BEGIN Data provided
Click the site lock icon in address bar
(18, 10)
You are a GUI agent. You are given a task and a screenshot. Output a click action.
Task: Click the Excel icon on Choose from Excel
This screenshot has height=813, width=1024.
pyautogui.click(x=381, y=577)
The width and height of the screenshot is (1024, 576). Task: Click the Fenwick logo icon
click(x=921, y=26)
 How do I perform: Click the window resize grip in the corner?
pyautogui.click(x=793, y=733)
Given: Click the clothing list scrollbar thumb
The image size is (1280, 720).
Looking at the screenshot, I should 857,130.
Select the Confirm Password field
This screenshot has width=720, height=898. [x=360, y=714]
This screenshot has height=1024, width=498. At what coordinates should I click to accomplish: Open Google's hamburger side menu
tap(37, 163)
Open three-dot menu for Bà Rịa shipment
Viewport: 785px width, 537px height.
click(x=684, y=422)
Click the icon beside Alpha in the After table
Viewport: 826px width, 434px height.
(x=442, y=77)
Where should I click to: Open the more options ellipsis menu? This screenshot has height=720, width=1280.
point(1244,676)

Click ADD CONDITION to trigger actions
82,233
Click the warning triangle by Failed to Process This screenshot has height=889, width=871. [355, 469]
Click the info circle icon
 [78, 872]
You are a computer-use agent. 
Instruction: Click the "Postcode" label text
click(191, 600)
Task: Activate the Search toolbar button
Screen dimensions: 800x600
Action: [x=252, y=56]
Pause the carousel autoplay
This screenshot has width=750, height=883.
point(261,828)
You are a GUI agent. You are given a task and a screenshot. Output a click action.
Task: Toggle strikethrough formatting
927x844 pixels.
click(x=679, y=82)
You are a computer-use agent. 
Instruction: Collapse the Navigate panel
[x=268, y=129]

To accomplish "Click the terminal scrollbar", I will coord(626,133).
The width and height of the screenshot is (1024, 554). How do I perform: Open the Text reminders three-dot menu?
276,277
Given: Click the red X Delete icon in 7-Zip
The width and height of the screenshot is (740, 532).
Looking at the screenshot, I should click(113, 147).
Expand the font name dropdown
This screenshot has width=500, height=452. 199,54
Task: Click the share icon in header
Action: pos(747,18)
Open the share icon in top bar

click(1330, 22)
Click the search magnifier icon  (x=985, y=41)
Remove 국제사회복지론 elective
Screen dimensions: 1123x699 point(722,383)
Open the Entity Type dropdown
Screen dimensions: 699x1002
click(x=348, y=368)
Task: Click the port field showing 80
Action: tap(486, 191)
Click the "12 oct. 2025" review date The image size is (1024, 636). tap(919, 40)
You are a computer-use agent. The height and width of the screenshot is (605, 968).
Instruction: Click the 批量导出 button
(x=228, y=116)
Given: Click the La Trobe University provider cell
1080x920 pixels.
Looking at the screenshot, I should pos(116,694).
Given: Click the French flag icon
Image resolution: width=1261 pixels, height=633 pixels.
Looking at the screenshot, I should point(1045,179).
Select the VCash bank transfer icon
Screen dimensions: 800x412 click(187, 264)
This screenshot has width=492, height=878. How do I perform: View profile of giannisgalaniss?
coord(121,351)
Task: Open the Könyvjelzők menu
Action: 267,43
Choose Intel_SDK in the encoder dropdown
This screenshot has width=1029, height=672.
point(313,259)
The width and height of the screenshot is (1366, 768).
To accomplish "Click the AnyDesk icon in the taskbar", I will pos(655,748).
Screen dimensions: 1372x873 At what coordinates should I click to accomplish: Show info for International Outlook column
END Data provided
# [Directions]
In the entries, the line containing "Instruction: Click the 批量导出 button" and every line after it through the last are to be duplicated exactly, and no other line is to be included.

# [Result for this task]
Instruction: Click the 批量导出 button
(x=228, y=116)
Given: Click the La Trobe University provider cell
1080x920 pixels.
Looking at the screenshot, I should pos(116,694).
Given: Click the French flag icon
Image resolution: width=1261 pixels, height=633 pixels.
Looking at the screenshot, I should point(1045,179).
Select the VCash bank transfer icon
Screen dimensions: 800x412 click(187, 264)
This screenshot has width=492, height=878. How do I perform: View profile of giannisgalaniss?
coord(121,351)
Task: Open the Könyvjelzők menu
Action: 267,43
Choose Intel_SDK in the encoder dropdown
This screenshot has width=1029, height=672.
point(313,259)
The width and height of the screenshot is (1366, 768).
To accomplish "Click the AnyDesk icon in the taskbar", I will pos(655,748).
Screen dimensions: 1372x873 At what coordinates should I click to accomplish: Show info for International Outlook column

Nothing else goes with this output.